*** PROVIDED DATA Section Begins ***
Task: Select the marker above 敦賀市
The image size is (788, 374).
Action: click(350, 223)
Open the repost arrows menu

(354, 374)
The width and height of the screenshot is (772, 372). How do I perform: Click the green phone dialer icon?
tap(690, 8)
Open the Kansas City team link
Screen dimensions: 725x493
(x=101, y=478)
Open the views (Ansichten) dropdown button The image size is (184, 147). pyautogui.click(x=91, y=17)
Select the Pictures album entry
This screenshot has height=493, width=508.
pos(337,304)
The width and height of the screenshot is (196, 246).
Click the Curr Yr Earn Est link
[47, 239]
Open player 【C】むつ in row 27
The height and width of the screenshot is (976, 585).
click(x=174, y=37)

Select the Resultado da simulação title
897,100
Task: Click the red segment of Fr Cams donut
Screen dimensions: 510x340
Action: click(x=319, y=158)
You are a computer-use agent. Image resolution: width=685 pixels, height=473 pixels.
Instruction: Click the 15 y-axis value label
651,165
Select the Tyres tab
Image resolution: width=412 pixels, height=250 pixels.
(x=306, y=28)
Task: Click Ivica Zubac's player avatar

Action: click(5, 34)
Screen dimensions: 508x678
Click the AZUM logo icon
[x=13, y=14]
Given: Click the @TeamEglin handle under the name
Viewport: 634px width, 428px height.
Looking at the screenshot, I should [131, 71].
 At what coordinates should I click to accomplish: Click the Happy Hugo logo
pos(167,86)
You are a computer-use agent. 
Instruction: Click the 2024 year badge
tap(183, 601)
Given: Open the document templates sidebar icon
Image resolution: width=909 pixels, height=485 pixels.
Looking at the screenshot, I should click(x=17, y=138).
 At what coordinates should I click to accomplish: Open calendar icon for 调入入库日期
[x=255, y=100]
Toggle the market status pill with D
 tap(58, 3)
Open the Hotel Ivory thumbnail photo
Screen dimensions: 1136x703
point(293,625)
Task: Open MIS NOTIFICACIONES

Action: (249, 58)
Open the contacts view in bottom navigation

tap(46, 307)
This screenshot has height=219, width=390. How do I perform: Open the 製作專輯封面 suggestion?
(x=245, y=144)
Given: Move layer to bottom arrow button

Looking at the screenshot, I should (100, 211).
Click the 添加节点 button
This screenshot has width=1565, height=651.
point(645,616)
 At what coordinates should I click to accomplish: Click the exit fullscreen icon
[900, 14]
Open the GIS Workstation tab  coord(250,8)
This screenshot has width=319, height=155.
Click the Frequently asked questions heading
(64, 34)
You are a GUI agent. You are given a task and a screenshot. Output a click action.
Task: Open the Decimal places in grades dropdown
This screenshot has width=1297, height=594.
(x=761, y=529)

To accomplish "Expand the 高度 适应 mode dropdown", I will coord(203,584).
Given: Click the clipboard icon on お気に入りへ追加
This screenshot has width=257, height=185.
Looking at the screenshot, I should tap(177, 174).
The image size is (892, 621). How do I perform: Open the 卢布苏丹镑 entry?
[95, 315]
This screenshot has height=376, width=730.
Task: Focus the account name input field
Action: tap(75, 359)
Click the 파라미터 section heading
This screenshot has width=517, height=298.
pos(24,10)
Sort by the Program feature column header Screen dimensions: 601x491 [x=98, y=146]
*** PROVIDED DATA Section Ends ***
> _WHAT IS EXPECTED_
Which lines above run from the one containing "Task: Open the" to the one containing "Given: Click the clipboard icon on お気に入りへ追加"? Give them again exactly, both ends included.

> _TASK RESULT_
Task: Open the Decimal places in grades dropdown
This screenshot has width=1297, height=594.
(x=761, y=529)

To accomplish "Expand the 高度 适应 mode dropdown", I will coord(203,584).
Given: Click the clipboard icon on お気に入りへ追加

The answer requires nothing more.